A maioria dos diários, tendo a inglesa Reuters e a francesa Havas como as principais fontes de notícias sobre o “front”, enfileirava-se ao lado dos Aliados, não sem ressentimentos e cobranças por parte daqueles que se viam no lado oposto. A guisa de exemplo, a análise do primeiro ano da guerra feita pelo diário argentino “La Nación”, foi descrita pelo anônimo “G.”, na folha fluminense “A Tribuna”, como mais um episódio da “guerra de palavras, que vem sendo feita na França, na Itália e na Inglaterra, por exércitos de retaguarda talvez mais numerosos que os de Joffre, de Cadorna e de French”.[15] Apesar dos reclames, estes não estavam desamparados de todo, e contavam com a acolhida de folhas como a própria “A Tribuna”, e “La Unión”, em Buenos Aires, este último financiado diretamente por Berlim.[16]

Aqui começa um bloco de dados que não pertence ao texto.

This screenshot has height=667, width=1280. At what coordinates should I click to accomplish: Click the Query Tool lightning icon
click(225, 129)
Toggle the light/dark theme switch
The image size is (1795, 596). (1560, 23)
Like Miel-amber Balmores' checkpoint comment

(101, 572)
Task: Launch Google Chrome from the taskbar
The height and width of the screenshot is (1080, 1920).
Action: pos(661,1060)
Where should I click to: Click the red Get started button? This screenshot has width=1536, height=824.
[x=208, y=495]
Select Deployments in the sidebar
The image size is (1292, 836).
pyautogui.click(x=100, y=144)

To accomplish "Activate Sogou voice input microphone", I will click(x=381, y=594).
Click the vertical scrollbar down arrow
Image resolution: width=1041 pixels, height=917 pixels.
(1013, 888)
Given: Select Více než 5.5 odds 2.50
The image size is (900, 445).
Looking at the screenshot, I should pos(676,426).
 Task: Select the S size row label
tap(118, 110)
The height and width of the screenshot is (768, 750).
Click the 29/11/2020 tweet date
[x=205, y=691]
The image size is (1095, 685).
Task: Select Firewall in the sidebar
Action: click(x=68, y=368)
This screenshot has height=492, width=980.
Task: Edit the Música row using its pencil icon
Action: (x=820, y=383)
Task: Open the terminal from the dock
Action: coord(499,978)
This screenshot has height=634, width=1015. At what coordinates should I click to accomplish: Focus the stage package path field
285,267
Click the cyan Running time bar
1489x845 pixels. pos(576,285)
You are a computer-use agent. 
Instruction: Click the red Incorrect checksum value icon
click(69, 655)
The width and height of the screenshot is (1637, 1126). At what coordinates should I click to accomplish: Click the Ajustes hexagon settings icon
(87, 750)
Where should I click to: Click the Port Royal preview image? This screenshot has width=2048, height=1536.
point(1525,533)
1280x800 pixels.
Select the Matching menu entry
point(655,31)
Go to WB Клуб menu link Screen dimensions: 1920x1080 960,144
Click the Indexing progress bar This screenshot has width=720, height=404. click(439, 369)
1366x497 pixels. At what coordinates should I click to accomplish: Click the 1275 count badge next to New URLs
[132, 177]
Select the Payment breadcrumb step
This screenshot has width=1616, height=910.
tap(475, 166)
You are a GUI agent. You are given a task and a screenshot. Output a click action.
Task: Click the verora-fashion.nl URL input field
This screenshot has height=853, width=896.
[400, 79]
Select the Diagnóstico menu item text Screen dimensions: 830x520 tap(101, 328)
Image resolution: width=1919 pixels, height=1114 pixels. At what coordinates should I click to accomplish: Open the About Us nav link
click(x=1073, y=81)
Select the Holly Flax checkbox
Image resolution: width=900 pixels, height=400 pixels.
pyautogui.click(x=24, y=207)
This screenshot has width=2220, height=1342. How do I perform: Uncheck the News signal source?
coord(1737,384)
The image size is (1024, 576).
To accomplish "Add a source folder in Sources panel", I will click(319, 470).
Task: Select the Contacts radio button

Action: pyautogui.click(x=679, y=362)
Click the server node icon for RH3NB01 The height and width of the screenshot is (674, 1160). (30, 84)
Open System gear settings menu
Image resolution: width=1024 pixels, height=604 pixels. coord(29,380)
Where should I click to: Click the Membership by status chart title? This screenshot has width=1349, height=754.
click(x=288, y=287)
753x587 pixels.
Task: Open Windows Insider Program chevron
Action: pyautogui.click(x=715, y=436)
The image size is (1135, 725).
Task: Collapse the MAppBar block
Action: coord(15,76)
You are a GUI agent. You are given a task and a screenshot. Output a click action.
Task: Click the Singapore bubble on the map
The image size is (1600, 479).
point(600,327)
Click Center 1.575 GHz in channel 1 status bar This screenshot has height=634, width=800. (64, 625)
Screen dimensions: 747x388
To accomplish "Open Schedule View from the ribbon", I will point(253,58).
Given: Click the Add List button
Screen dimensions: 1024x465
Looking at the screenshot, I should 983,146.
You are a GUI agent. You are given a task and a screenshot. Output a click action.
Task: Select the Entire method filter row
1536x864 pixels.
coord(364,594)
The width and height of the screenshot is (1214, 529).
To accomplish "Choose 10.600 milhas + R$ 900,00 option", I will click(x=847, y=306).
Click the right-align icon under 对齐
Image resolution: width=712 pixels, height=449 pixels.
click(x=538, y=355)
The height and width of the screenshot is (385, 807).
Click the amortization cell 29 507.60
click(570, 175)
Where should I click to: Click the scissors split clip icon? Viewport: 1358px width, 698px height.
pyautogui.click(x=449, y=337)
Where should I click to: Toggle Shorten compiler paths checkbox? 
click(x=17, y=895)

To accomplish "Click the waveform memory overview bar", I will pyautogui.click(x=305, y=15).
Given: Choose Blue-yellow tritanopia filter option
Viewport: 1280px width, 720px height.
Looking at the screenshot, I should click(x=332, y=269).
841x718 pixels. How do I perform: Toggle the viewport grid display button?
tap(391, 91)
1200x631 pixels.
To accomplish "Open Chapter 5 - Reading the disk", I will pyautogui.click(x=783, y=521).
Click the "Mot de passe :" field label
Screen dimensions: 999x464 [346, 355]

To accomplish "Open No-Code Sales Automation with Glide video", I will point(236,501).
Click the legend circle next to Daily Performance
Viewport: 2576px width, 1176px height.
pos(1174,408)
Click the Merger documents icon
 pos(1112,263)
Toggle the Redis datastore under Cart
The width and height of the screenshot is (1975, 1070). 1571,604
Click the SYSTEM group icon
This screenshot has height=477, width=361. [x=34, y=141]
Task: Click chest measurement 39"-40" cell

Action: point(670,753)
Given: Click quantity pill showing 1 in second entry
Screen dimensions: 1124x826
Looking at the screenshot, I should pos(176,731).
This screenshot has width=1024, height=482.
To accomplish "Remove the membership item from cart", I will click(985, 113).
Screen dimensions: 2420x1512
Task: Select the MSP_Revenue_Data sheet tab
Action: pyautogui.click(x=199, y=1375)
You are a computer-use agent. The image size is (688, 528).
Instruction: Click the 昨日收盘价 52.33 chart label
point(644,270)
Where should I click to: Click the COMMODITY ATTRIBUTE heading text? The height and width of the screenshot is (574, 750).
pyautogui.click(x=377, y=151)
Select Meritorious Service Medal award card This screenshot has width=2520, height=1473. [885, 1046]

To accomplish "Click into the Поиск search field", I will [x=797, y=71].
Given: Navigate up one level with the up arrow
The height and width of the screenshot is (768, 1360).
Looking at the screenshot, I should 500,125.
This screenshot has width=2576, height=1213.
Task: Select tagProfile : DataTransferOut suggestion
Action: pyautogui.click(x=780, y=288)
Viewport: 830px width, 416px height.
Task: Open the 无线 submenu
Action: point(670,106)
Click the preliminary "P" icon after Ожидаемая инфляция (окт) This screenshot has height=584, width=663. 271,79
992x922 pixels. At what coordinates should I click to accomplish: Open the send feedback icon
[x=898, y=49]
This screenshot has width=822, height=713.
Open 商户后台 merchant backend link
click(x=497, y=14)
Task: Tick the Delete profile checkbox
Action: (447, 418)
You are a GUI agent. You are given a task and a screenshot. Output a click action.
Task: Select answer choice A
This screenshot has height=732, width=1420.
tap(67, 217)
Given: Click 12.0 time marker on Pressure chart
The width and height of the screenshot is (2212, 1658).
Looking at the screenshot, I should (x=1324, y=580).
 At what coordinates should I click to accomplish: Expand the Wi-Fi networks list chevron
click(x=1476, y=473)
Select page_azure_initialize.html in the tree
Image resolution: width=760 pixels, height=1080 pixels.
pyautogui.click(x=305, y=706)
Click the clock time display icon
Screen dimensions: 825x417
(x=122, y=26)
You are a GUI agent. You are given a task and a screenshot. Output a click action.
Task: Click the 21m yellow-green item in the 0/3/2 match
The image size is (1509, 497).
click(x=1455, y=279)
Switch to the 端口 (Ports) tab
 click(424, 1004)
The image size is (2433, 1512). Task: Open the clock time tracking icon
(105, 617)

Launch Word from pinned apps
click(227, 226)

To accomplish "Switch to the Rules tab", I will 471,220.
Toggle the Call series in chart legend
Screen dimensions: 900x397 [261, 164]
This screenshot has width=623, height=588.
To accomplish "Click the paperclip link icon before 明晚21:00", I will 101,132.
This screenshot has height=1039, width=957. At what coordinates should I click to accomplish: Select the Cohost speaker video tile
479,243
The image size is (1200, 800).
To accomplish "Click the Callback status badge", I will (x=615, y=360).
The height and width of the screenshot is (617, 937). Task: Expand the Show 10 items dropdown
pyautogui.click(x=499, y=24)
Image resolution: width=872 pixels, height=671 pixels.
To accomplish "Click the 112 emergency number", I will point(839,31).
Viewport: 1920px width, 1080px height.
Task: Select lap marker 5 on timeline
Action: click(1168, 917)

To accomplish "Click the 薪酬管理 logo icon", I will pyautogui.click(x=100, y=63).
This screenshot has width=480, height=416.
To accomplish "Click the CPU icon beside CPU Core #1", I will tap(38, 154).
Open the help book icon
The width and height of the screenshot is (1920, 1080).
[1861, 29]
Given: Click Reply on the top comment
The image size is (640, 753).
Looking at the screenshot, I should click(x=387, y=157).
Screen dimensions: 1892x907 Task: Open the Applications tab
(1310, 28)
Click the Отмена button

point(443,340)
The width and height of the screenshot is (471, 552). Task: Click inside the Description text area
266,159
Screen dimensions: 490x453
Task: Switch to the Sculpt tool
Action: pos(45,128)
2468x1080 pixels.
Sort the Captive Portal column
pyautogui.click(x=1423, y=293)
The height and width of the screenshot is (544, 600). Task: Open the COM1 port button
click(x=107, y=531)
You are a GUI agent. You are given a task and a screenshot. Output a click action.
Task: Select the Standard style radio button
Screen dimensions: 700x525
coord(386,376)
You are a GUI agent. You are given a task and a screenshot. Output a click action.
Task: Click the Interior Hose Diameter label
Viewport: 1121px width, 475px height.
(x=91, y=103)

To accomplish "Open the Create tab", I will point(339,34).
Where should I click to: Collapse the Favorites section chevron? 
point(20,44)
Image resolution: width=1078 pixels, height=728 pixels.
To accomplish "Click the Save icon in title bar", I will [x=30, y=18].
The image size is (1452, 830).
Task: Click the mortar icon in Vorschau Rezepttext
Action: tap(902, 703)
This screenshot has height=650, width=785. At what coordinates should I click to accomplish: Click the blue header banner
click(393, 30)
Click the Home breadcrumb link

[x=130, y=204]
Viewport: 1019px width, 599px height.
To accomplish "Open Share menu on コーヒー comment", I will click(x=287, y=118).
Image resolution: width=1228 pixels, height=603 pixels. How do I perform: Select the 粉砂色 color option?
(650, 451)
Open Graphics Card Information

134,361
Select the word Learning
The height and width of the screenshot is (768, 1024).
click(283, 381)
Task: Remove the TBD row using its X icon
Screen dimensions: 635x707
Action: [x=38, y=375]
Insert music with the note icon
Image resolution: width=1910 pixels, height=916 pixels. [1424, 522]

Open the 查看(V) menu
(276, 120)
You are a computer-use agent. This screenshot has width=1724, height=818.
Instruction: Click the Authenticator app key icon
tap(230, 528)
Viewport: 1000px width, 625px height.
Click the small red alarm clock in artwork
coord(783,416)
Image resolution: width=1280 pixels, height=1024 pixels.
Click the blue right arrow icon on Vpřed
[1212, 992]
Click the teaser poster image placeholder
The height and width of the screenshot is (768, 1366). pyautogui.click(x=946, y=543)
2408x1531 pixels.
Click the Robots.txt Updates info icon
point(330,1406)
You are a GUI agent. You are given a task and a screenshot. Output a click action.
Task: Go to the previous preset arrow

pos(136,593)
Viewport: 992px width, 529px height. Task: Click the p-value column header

Na intelectualidade brasileira e argentina, o que ocorreu durante os anos da guerra foi um desdobramento da configuração que este grupo assumiu ao final do século XIX e início do XX. Havendo adquirido nesse período um papel pedagógico junto aos planos de modernização, civilidade e construção nacional, e sabedores de sua influência sobre a sociedade, reivindicavam o reconhecimento de consciência das mesmas. Eram jogos políticos, uma vez que envolviam altercações por poderes dentro do próprio grupo e fora dele. Por isso, as disputas pelas narrativas sobre a conflagração, onde se enunciava não apenas a sua própria opinião, mas também qualificava-se a do outro. Nesse ínterim, é interessante perceber a forma como se denominavam os campos nesse debate sobre a guerra: “germanófilos” e “aliadófilos” eram as nomenclaturas atribuídas aos indivíduos que manifestavam a sua opinião, mas não eram escolhidas por eles, tampouco assim se autodenominavam. Eram designações externas, e que, muitas vezes, não faziam justiça ao seu posicionamento de fato.[17] Mas havia na distribuição desses nomes e nas afirmações feitas a respeito dos seus portadores as certezas dos que clamavam a “verdade” sobre o que era o conflito e o que traria. 

2. Simetrias discursivas

Os apoiadores da Alemanha na guerra mundial que se localizavam em Brasil e Argentina compartilharam mais do que a predileção pelo Reich. Havia entre esses intelectuais uma significativa semelhança argumentativa nas análises publicizadas entre os anos de 1914 e 1918. Suas interpretações coincidiam no tocante aos motivos para o conflito, ao entendimento da política do Império Alemão dentro do continente europeu, à neutralidade dos seus respectivos países, ao caráter do envolvimento dessas sociedades na guerra e às implicações que este poderia trazer. Ademais, esses posicionamentos não raro eram reativos, ou seja, enunciavam-se como respostas às narrativas construídas pelos intelectuais pró-Aliados em seus veículos de exposição.

 Nos dois lados da fronteira, desmantelar argumentos “aliadófilos” foi uma estratégia comum adotada por esses grupos. Tal comportamento explica-se parcialmente pela posição de minoria que os admiradores da Alemanha ocupavam nas duas sociedades, suplantados em larga medida por uma campanha favorável à Entente, ora por força da ação dos intelectuais favoráveis a esse bloco de combatentes, mas também devido à presença massiva da propaganda de guerra entregue pelos governos de França e Inglaterra aos sul-americanos[18]. Ademais, no contexto do conflito, não se tratava apenas de um debate intelectual restrito àquele grupo social, mas de uma disputa política pela opinião pública em esfera nacional, se utilizando de estratégias de persuasão, convencimento e arregimentação, caras ao campo da intelectualidade.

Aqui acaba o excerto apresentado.